Gábor Lénárt wrote:
On Mon, Jul 25, 2005 at 12:47:50PM -0400, Bill Davidsen wrote:
Gábor Lénárt wrote:
On Fri, Jul 22, 2005 at 05:46:58PM +0800, Ashley wrote:
I've a server with 2 Operton 64bit CPU and 12G memory, and this server
is used to run applications which will comsume huge memory,
the problem is: when this aplications exits, the free memory of the
server is still very low(accroding to the output of "top"), and
from the output of command "free", I can see that many GB memory was
cached by kernel. Does anyone know how to free the kernel cached
memory? thanks in advance.
It's a very - very - very old and bad logic (at least nowdays) from the
stone age to free up memory.
It's very Microsoft to claim that the OS always knows best, and not let
the user tune the system the way they want it tuned. And if that means
to leave a bunch of free memory for absolute fastest availability, the
admin should have that option.
Sure, sorry if my comment can be treated in this way ... I mean surprising
amount of people I've met criticised Linux (well, some years ago when DOS
was popular) that he/she want to see that 'free memory' field reported eg by
'top' should be the maximum all the time ... I mean this way: this is the
behaviour which is quite wrong, I've written about this.

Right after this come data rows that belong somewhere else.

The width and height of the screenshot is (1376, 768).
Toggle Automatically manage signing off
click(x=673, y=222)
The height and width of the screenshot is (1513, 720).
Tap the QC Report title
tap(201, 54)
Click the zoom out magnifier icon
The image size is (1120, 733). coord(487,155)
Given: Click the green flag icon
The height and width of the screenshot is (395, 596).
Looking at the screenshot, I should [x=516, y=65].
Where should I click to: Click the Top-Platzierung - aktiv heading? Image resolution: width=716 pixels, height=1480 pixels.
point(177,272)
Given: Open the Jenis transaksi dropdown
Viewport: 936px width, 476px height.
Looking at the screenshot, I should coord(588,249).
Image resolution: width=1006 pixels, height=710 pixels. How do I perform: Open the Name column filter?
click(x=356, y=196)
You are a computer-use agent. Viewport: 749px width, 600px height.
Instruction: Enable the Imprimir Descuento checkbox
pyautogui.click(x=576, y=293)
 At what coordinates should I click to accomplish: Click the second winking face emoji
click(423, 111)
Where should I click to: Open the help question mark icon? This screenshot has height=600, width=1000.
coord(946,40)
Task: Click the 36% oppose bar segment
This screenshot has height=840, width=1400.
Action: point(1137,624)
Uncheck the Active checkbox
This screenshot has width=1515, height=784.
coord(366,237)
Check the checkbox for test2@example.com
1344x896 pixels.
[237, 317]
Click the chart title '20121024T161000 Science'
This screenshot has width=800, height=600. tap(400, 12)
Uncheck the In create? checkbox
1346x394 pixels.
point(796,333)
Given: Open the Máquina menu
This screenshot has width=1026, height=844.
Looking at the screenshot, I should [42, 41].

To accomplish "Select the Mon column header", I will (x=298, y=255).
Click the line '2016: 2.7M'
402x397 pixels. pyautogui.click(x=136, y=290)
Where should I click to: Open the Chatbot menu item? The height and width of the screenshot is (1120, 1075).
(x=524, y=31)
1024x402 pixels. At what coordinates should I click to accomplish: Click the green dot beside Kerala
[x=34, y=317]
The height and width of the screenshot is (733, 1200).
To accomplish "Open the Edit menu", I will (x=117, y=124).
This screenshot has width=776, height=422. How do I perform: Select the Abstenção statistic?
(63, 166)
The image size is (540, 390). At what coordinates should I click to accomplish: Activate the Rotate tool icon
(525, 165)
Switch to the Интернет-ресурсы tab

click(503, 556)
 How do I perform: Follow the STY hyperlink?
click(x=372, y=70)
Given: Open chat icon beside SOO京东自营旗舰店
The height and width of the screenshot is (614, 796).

Sure, because of my not too good English, I may have missed the real meaning
of the mail, sorry about it!
Well, I thought I understood "from the stone age" but I may have taken
it slightly too literally. But I really would like to have more control
over Linux memory use, because it does cause bad behaviour at times. If
I have 4GB of RAM, I'd like to set 200MB or so aside for programs, and
never page out the window I'm going to uncover later. Likewise when I
write a DVD image, I would like to avoid buffering a few GB without i/o
and then driving the disk totally busy while it gets written out (after
it has pushed out things I will use again).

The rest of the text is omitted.